Hurdle technology is the combination of multiple food preservation methods. Hurdle technology uses low doses of multiple food preservation techniques in order to ensure food is not only safe but is desirable visually and texturally.
And the advancement of technology has also helped us to get this equipment directly from the market and they are used at our homes and at several other venues. But when you are preserving a food item, you also need to ensure that its overall texture, taste, and quality remain up. If you are accessing a food item after some time of preservation and its taste and texture is gone, then it’s of no use. And when it comes to the preservation of fruits, you always need to ensure that it remains in the best shape for a long time. This is where the use of the best fruit dryer can make a big difference for sure.
Most of the time we think that fruits and vegetables can be preserved in the best possible manner while using the fridges or the refrigerators! And that is right to some extent. But the problem is this equipment cannot help the fruits to remain in the best shape for a long time. The moisture inside the fruits starts to degrade it after some time and you will be bound to throw away such fruits. The best method is to take out all the moistures from the fruit so that it can remain in the best shape for a long time and you can consume it whenever you want. By using the best fruit dryers now, you can make it happen. It takes out maximum moisture from the fruits and keeps them dry for a long time. For the seasonal fruit like mango, using the best fruit dryer to keep it dehydrated can help you consume this amazing fruit just any time of the year. Now to consume mangoes, you are not needed to wait for the mango season. Just dehydrate these fruits and keep them safe for a long time and have them whenever you want.

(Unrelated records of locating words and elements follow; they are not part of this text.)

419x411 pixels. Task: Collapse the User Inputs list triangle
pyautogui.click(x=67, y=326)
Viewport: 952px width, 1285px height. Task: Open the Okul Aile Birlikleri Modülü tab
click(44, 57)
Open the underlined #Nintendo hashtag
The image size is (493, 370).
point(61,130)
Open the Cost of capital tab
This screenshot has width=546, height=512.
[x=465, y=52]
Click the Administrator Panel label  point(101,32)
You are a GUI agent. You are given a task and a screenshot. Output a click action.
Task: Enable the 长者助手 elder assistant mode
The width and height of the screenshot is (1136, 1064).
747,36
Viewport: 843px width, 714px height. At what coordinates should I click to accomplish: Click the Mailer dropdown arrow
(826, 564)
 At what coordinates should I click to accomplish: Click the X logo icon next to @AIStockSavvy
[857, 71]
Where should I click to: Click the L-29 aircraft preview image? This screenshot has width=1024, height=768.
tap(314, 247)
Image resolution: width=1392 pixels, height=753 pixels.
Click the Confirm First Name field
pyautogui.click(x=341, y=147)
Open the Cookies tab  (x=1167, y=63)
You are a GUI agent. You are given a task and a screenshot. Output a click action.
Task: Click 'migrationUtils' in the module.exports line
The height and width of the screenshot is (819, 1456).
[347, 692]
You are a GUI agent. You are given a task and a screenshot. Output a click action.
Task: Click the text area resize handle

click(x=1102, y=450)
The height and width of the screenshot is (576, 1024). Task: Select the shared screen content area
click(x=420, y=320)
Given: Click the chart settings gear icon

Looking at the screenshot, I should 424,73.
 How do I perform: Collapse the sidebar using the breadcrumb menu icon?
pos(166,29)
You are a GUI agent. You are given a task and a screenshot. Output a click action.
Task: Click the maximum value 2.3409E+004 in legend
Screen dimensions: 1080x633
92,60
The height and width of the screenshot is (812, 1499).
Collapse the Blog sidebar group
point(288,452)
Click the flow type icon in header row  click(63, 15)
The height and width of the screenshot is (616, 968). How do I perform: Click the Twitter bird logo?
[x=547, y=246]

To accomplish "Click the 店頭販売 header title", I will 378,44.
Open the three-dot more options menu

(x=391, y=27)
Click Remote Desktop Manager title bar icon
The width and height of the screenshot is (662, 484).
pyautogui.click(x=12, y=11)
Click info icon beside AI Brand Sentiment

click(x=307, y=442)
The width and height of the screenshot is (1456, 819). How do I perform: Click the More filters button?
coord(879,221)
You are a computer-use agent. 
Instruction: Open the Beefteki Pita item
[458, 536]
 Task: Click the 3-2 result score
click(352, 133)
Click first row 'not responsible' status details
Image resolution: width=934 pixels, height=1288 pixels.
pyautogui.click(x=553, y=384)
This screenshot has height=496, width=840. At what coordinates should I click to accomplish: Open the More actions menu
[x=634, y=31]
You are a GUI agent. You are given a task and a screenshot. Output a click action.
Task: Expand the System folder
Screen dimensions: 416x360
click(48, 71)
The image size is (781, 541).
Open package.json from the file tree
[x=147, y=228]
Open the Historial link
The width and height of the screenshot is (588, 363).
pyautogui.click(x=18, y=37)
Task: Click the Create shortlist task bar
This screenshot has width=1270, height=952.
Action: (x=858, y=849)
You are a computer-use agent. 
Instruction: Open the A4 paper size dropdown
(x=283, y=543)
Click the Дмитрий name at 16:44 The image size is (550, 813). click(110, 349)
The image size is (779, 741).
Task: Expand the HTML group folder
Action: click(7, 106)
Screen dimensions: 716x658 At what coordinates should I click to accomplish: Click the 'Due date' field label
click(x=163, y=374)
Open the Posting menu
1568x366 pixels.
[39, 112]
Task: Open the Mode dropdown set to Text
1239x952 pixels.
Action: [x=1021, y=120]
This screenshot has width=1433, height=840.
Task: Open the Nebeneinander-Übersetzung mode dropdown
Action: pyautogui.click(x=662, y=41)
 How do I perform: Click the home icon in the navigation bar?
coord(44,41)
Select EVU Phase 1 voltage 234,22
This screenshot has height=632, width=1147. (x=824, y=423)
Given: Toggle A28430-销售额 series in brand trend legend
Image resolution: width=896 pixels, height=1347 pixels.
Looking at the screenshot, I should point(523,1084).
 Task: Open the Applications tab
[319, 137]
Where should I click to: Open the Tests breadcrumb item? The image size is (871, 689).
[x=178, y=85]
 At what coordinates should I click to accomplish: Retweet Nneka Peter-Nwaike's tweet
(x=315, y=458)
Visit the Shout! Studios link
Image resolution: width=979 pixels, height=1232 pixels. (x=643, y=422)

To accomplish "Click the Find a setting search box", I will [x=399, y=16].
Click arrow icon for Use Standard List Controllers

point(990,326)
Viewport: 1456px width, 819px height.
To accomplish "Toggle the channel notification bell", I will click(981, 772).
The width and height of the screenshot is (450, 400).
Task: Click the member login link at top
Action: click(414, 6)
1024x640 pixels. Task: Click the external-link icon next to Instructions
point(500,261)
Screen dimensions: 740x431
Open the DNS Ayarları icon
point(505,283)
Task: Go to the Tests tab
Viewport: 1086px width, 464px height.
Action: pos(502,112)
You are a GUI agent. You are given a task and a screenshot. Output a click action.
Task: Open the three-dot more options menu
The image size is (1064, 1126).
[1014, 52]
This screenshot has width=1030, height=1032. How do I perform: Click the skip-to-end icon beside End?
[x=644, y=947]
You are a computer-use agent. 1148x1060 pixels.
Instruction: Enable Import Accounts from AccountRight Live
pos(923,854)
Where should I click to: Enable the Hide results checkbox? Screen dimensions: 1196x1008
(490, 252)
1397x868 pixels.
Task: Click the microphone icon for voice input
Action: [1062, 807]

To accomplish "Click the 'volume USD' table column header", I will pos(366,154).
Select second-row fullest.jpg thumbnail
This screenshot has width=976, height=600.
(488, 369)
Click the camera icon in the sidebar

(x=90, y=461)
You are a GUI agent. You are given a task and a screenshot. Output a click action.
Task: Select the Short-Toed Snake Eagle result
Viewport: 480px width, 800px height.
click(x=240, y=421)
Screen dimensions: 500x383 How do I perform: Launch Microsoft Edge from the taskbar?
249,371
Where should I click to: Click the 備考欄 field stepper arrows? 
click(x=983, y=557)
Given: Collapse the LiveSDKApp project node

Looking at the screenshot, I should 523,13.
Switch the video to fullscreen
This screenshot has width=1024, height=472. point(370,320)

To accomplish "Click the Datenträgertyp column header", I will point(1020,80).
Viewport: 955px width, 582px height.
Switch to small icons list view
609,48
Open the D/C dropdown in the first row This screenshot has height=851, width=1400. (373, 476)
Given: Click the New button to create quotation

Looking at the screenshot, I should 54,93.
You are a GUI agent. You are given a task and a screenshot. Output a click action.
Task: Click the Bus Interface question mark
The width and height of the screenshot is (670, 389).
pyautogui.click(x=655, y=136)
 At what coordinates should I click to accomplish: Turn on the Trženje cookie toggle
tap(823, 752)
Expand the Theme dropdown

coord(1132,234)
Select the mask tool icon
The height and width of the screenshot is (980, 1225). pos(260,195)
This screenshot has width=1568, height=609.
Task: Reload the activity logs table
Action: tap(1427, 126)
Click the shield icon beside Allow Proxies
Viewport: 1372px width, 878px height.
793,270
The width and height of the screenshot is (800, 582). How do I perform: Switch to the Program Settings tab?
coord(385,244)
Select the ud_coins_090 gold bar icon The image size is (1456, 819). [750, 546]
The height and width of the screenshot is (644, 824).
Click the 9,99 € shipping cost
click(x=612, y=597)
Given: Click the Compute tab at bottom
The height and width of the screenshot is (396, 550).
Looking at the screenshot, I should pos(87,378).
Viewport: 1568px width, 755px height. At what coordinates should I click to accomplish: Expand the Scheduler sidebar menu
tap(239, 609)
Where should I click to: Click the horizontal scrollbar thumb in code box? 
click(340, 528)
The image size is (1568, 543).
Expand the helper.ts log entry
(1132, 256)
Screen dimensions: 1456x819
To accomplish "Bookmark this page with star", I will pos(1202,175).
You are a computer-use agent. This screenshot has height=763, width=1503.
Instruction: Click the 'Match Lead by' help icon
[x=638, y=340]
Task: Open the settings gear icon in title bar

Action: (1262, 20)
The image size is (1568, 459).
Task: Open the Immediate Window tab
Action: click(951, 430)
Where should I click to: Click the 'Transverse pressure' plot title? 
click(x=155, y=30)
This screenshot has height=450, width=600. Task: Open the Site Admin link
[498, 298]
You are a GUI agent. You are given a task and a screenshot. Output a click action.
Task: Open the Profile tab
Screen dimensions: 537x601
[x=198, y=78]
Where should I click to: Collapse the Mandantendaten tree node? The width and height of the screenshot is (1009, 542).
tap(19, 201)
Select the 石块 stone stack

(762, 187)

Instead of using the icebox or a fridge to preserve the fruits, you should consider using the fruit dryer. It makes the fruit dehydration process look easier and reliable. These devices are designed in such a manner that they can dehydrate the fruits in a short span of time. This is how this equipment can save more for you on the energy bills.
This is also a reason why these fruit dryers are considered as the most energy-efficient ones. When it comes to the topic like organic, dried fruits are always preferred. Keeping them in the fridge can really start the decaying process for them. This is a reason why the vegetables that you store in the fridge starts to decay after some time. The moisture in the vegetables goes nowhere. And this moisture helps to trigger the decaying process. Once the fruits are decayed, they are of no use. And when you have to store the seasonal fruits, you must use the best fruit dryer available now in the market. These are the most reliable units and need low maintenance. They are designed to last and work for a long time. These fruit dryers are durable and the top quality ones.